> **EXERCISE REQUIREMENTS**
When you reach the line that contains "Task: Click the highlighted Iron Ore entry" in the data below, start reproducing lines exactly, and stop after the line that contains "Image resolution: width=1568".

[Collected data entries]
BEGIN
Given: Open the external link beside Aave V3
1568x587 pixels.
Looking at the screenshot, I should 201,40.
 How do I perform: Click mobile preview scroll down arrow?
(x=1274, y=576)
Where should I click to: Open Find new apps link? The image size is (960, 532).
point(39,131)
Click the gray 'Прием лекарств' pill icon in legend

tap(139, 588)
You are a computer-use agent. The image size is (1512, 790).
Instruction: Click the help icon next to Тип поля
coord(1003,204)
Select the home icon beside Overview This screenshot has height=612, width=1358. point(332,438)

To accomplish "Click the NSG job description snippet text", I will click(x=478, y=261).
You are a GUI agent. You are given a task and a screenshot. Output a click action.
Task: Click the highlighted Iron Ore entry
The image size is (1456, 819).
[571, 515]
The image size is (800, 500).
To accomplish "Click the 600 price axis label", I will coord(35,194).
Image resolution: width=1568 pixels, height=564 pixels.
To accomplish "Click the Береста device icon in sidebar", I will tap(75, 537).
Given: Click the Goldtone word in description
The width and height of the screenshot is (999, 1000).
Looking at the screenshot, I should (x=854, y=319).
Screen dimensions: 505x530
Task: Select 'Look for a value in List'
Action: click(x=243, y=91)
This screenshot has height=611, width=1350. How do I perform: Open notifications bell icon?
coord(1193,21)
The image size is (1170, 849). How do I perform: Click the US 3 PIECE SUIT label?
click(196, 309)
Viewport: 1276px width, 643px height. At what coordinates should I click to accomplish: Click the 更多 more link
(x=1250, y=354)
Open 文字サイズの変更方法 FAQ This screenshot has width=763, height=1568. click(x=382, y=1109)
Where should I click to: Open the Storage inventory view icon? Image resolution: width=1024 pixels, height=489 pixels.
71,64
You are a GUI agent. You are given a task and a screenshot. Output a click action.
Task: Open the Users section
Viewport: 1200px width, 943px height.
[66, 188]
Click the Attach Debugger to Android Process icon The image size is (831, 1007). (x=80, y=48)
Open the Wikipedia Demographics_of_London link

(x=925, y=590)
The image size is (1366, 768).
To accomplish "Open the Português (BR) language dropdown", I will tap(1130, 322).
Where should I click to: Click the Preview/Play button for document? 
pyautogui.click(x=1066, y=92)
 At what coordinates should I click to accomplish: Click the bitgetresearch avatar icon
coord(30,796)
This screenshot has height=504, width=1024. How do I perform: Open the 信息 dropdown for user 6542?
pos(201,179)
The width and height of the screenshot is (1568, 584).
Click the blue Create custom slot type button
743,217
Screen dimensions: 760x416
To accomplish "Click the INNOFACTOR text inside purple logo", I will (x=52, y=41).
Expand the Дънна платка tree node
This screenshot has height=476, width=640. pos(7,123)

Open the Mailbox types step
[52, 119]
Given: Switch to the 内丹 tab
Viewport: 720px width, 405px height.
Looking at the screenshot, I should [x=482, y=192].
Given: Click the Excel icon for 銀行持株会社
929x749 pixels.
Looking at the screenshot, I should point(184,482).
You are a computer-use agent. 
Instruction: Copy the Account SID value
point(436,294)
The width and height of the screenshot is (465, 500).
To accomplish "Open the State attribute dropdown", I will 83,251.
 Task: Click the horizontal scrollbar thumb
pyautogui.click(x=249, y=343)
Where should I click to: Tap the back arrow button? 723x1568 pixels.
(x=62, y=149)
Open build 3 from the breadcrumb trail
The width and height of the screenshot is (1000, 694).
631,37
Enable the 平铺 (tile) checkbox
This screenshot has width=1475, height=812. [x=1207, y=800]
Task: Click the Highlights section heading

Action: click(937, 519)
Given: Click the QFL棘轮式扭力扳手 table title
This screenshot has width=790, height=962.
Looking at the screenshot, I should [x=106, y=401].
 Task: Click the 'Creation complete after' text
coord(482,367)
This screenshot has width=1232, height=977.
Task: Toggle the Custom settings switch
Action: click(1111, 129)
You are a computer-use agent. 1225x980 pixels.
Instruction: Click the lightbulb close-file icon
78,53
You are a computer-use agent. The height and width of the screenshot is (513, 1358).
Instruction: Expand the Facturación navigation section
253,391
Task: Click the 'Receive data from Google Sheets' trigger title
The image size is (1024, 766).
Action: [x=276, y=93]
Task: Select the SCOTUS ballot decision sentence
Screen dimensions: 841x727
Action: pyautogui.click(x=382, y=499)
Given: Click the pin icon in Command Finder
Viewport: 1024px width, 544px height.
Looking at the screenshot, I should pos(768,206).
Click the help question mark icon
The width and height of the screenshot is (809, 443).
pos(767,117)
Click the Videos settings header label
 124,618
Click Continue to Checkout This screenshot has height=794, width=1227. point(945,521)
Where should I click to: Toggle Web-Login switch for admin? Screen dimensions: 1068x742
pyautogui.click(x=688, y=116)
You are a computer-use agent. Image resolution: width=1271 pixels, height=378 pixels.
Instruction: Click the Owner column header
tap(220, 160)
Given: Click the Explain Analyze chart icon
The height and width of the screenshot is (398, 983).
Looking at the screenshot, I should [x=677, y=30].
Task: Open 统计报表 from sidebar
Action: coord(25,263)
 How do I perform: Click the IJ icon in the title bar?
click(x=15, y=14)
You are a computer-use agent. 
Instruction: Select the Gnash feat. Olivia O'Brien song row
END
> **RESULT**
Task: Click the highlighted Iron Ore entry
The image size is (1456, 819).
[571, 515]
The image size is (800, 500).
To accomplish "Click the 600 price axis label", I will coord(35,194).
Image resolution: width=1568 pixels, height=564 pixels.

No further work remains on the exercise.